• _PROBLEM DETAILS_
Would you copy out the following entries exactly, without any of the pictures?

• _Saved data entries_
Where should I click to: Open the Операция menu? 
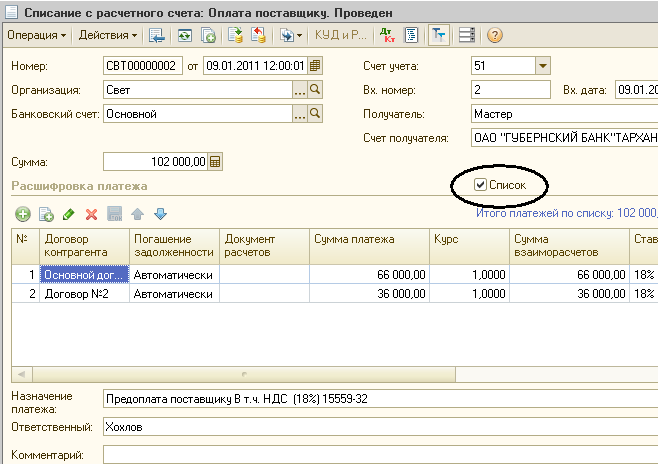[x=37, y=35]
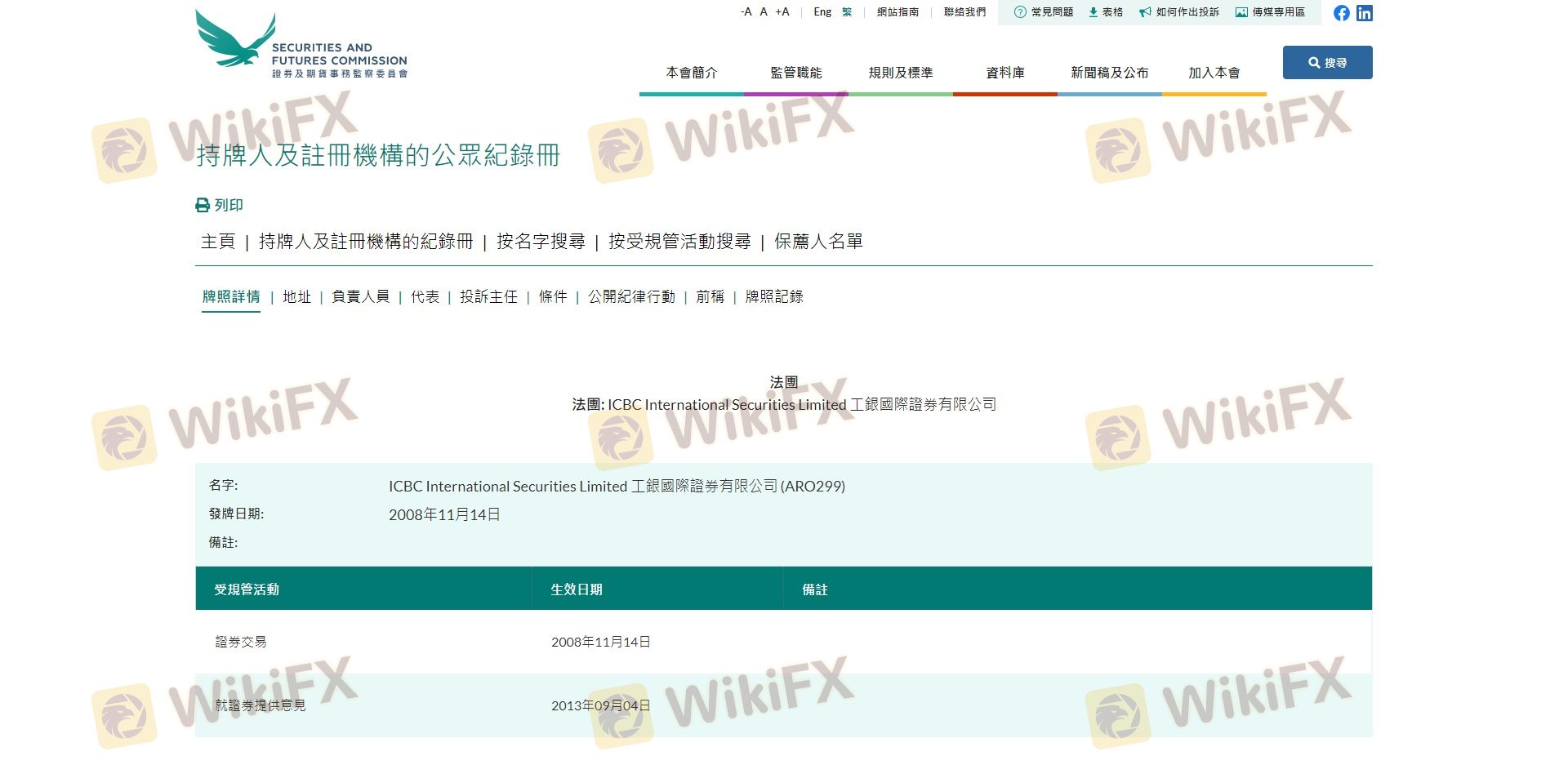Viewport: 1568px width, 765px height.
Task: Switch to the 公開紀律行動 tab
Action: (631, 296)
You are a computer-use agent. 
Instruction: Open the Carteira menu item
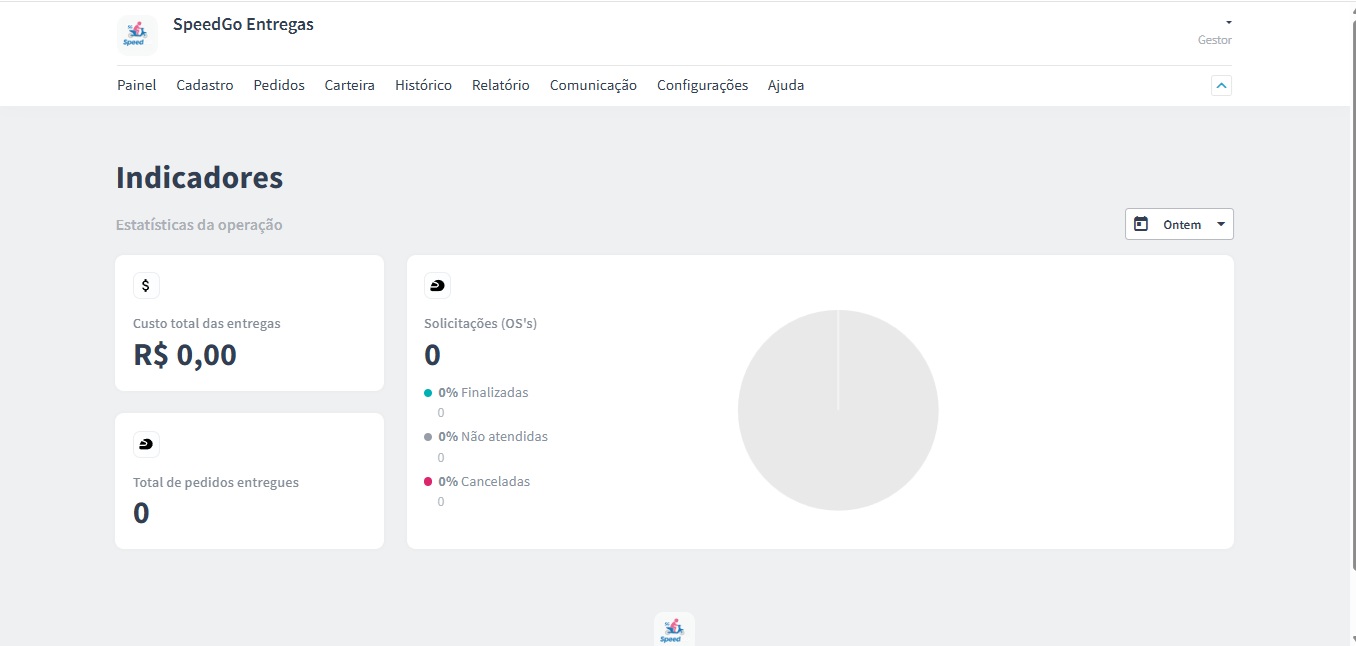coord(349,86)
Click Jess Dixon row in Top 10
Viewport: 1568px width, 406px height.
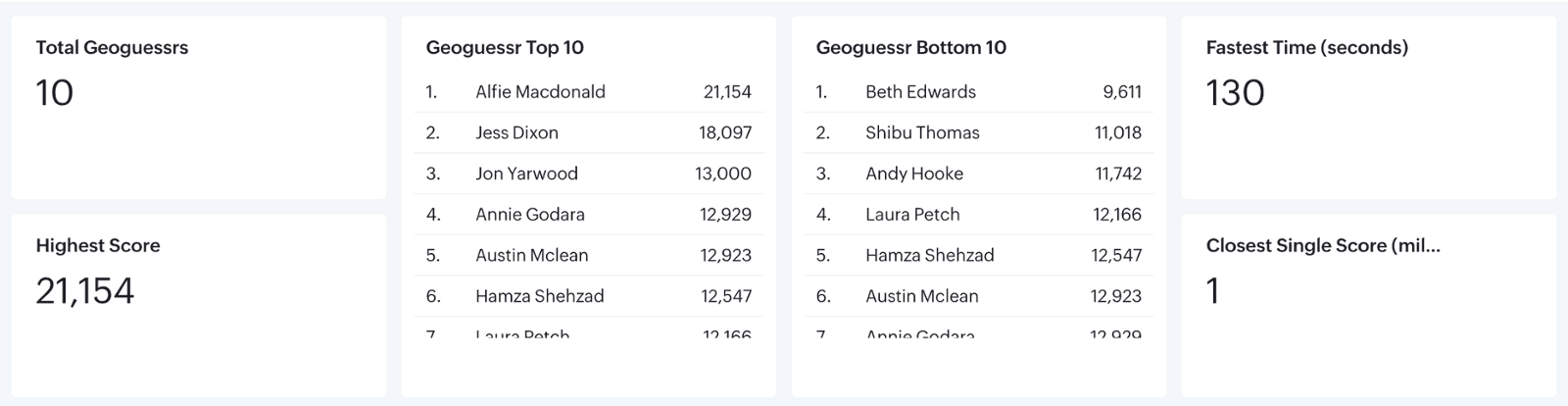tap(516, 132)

• _OUTPUT BELOW_
Where should I click to: Open the Операция menu? 
[x=37, y=35]
Viewport: 1568px width, 765px height.
Task: Switch to the 公開紀律行動 tab
Action: (631, 296)
You are a computer-use agent. 
Instruction: Open the Carteira menu item
coord(349,86)
Click Jess Dixon row in Top 10
Viewport: 1568px width, 406px height.
tap(516, 132)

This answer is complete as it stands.